Makale Özeti:
|
Duygu, düşünce ve tecrübelerin yazı aracılığıyla anlamlı bir şekilde resmedilme işine metin adı verilmiştir. Metinler, eğitim – öğretim süreci dâhil hayatımız boyunca bilgi edinmek için en sık başvurulan kaynaklardır. Bilgiye sahip olmanın güce sahip olmakla bir görüldüğü günümüzde toplumlar, eğitim- öğretim faaliyetleri ile bireylerin ihtiyaç duyduğu bilgilere kendi başlarına ulaşabilmelerini ve ulaştığı bilgilerle önceden sahip olduğu bilgileri ilişkilendirip yapılandıran fertler yetiştirmeyi amaçlar. Bu amacın gerçekleştirilebilmesi için bilgi edinmede en çok başvurulan materyallerden olan metinlerin bireyler tarafından anlamlandırılıp çözümlenebilmesi gerekir. Bir metnin çözümlenmesi, yazılı bir etkinliği metin olarak değerlendirmemizi sağlayan metinsellik ölçütlerinin uyum içerisinde olup olmamasıdır. Metinsellik ölçütlerinden biri de tutarlılıktır. Tutarlılık, bir metindeki cümleler arasındaki bağlantıların kurulup anlamsal ve mantıksal olarak düşüncelerde bir boşluk oluşturmadan metni bir bütün olarak ele almadır. Başka bir deyişle tutarlılık, metnin anlamsal bir bütünlük oluşturmasıdır. Tutarlılık yazarın zihninde var olan duygu, düşünce ve tecrübeleri yazıya aktarırken anlam yönünden uyum yakalayıp yakalayamadığı ile ilgilenir.
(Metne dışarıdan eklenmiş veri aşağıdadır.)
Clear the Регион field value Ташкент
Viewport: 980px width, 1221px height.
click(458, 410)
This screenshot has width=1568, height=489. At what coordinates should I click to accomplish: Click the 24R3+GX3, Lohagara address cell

Sağlıklı bir bilgi edinmenin gerçekleşebilmesi için metinde de bu uyumun olması ve okuyucunun bunu yakalayabilmesi gereklidir. Bu nedenle anlam kurmada, herhangi bir amaçla metin oluşturmaya çalışan yazar ve daha önce oluşturulan metinlerden bilgi edinmek isteyen okuyucular arasında anlam yönünden köprü kuran tutarlılığa ihtiyaç vardır. Bu araştırmada, Türkçe öğretmen adaylarının oluşturdukları öyküleyici metinlerin tutarlılık düzeyini tespit edilmesi amaçlamaktadır. Çalışmamızda 2013- 2014 eğitim öğretim yılı Erciyes Üniversitesi 1. ve 3. sınıflarında öğrenim gören 35 kişiyle gerçekleştirilen bu araştırmanın verileri “Öyküleyici Anlatım Tutarlılık Değerlendirme Ölçeği” ile değerlendirilerek elde edilen sonuçlar SPSS 20 paket programıyla analiz edilmiştir.
|
Alternatif Dilde Özet:
|
The process of meaningfully represent emotions, thoughts and experiences through writing is called text. Texts are the most frequently referred resources throughout our lives, including educational life. Today, having information means having power, and societies of this age aims at raising individuals who can reach knowledge on their own, and can associate and construct these knowledge with what is already known before. In order to reach this goal, it is necessary to interpret and analyze texts, which is one of the most frequently used materials for obtaining information by human beings. Analysis of a text means determining if textuality criteria, which ensure us think that a written activity is a text, is coherent. One of these textuality criteria is consistency. Consistency is to approach a text as a whole and to establish connections between sentences without causing a lexical or logical gap. In other words, consistency is a text's forming a meaningful integrity. Consistency discusses if coherence is obtained in terms of meaning while transferring emotions, thoughts and experience in mind to writing. In order to ensure a healthy knowledge acquisition, this coherence should exist in text and audiences should internalize this. This is why, while establishing meaning, there should be a consistency that establishes a bridge between writer, who attempts to create a text, and reader, who want to obtain information from previously formed texts. Thus, in this study, it is attempted to determine the consistency level in the texts of Turkish teacher candidates on the basis of narrative texts created by them. The study is carried out with 35 people studying at 1st and 3rd grade in Erciyes University at 2013-2014 education year. Data of the study is analyzed with SPSS 20 package program after evaluating the obtained data with “Narrative Expression Consistency Evaluation Scale”.